Every restaurateur has a right to succeed — and to succeed beyond their dreams. I absolutely believe that…and it’s been my life’s work to make that happen. I also believe that, as long as you are learning, paying attention, changing with the times, and taking action you are going to get better and create the restaurants, company, and net worth you desire.
Every Restaurant Does Not Have the Right to Succeed
However, not every restaurant has a right to succeed. Just because you select a site and open does not mean you are going to be successful. But the best and most experienced restaurateurs do not complain when something does not work. They do not blame outside factors. Instead, they learn. You are not supposed to be perfect. But you are supposed to keep learning. Profit and net worth will come from your great units yielding excess cash to more than compensate for the occasional mistake.
In the current market — where gains are harder to come by — it is even more important to take responsibility for your own success and handle the issues that have been either nagging your brain or seemed important until you realized you don’t like listening to nagging…and, wow, those issues really are important.
4 Lessons From My Best Clients
- One, with highly profitable restaurants, has realized that their financial reporting could be improved.

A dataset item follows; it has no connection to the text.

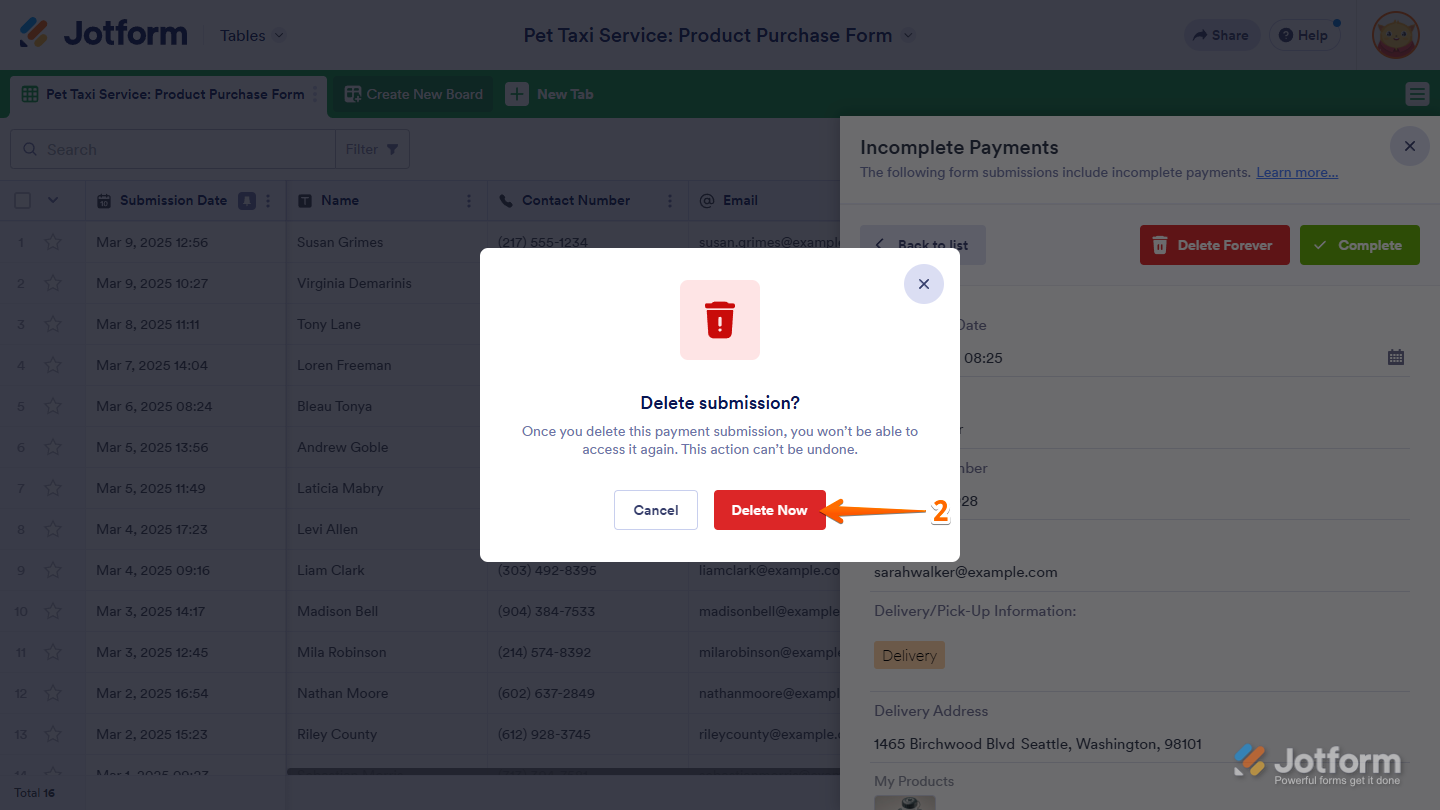Open the form title dropdown chevron
Viewport: 1440px width, 810px height.
point(908,35)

They are doing this to enhance an already strong bottom line.
- Another client tolerated excessive management turnover and is taking steps to change that — which is important because they have connected that to guest count trends.
- Still another client thought expansion was too risky until they identified markets that were nearby, maturing, and ready for their concept. Now, excitement surrounds their team and they expect their highest performing unit to be the one currently in development.
- Yet another client has a differentiator they have not been promoting, but they are going to change that because it will increase guest count and protect them from competition.
If you are an owner of a successful independent restaurant company, you are constantly reviewing budgets, allocating resources, and planning strategy. My best clients are ready to stretch their goals and their organization — not in an outlandish way, but in a way that, when they do accomplish their goals, their team is going to feel powerful and successful. And satisfied that they did this by handling issues they’d known all along were important, but did not know why they had not conquered them…until now.